Unbeknownst to myself and my coworkers, my hospital is apparently running a special for those prospective patients with very bad hygiene.
Bad Hygiene Week: Act Now and Get a Free Bar of Dial Soap!
This weekend has been one of those weekends, last night especially, where you just come home, strip down to your birthday suit once you get inside, and make a mad sprint to the shower. It was that disgusting.
At the beginning of the shift, I thought that maybe I could stop by the store on my way home and pick up some stuff so I can make a fabulous dinner. By morning, the idea of me even standing in a produce section didn't sound like a well-thought out plan. I could inadvertantly expose the Northland to some bacteria that hitched a ride on my scrub jacket. Some bacteria that hasn't even been identified by modern science. No one wants to be responsible for spreading Captain Tripps, causing the extinction of every man, woman and child in Kansas City, so I just came straight home.
We will be going out tonight for dinner.
It never fails to amaze me how gross people can be. Last night, one of my patients chucked his urinal onto the floor...after he had filled it. Piss was everywhere! I stood there in the doorway, surveying the damage, making a mental note to clean my shoes after I left the room.
Me: Why did you do that?
Gross Patient #1: I was finished with it.
Me: You could have called.
Gross Patient #1: (shrugging his shoulders) I want a cup of coffee.
At least I wasn't alone, all the other nurses had their lion's share of nastiness to behold. Just a few doors down from Piss Thrower, was the Grunter. He would perch himself on a commode at least 2-3 times an hour, grunting and straining so hard, you could hear him down the hall.
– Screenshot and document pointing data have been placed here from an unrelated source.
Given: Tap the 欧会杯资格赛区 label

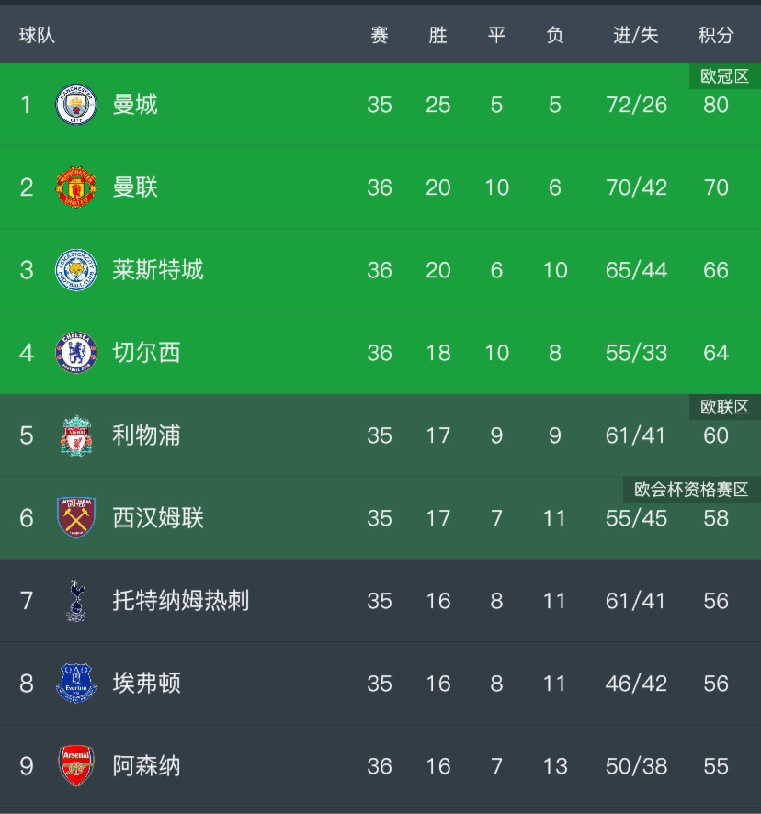Looking at the screenshot, I should coord(691,490).
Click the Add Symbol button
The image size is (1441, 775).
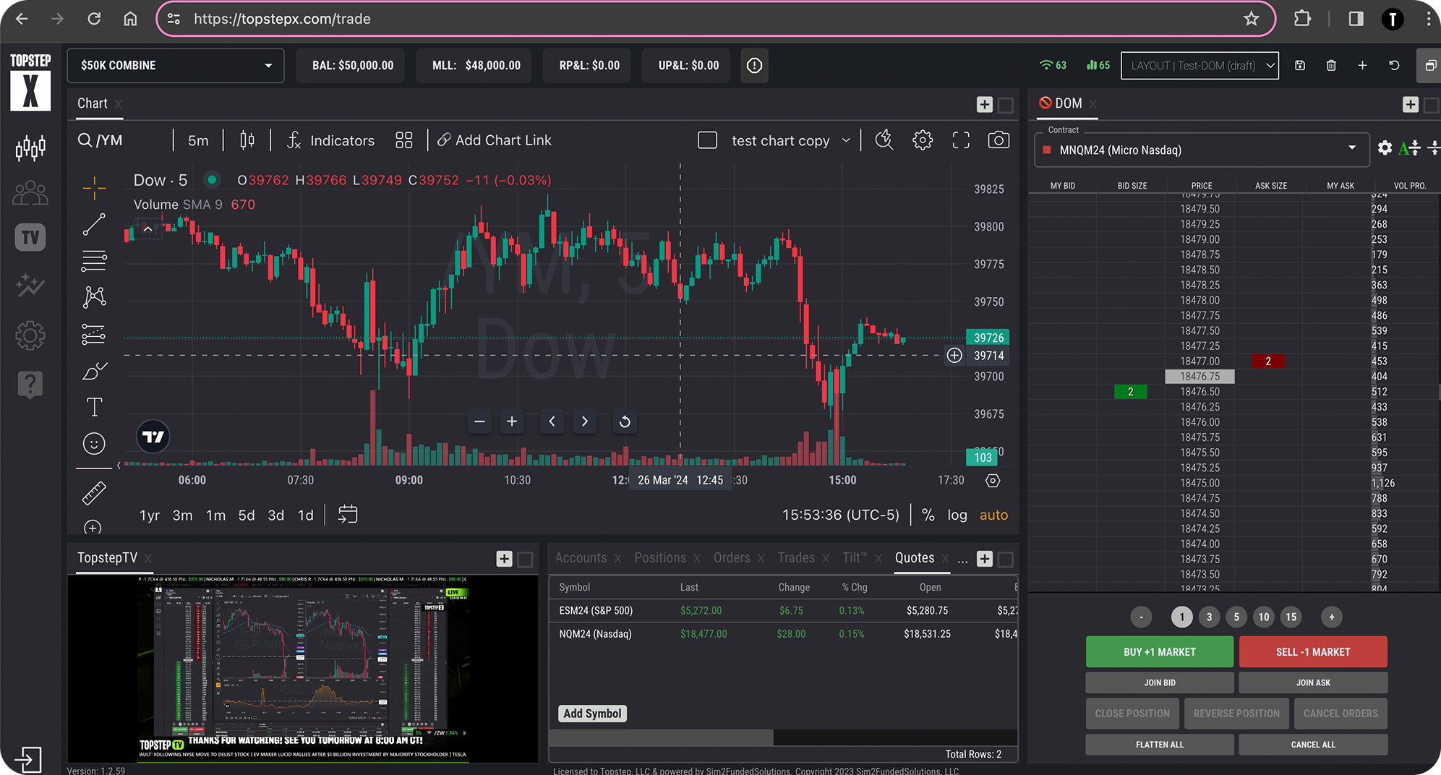592,714

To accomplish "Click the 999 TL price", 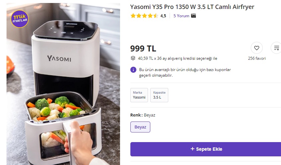I will tap(143, 48).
I was certain he was going to blow out his O-ring before the night was through. What made this more noteworthy was that he would call friends and family, while he was sitting on his throne.
Gross Patient #2: Yeah, I was going to go uuuunnnngggghhhhhh and visit him, but I had to come here aaaarrrrrggggghhhhh instead.
Meanwhile, Gross Patient #3 is bored and has resorted to picking his boogers and flicking them across the room. Thankfully, I didn't have to go into his room for anything.
They come in with their horrible smell, and no matter how many baths they get, no matter how much soap, shaving cream, toothpaste, deodorant, powder and anything else we can get our hands on, the person will still stink to high heaven after we are finished. It's almost like someone took a big crap in their mouth and forgot to flush.
After nights like this, though, I am eternally grateful I don't work in OB. Women with bad hygiene often translate into lethal smelling girly parts that would send even the most seasoned nurse into early retirement.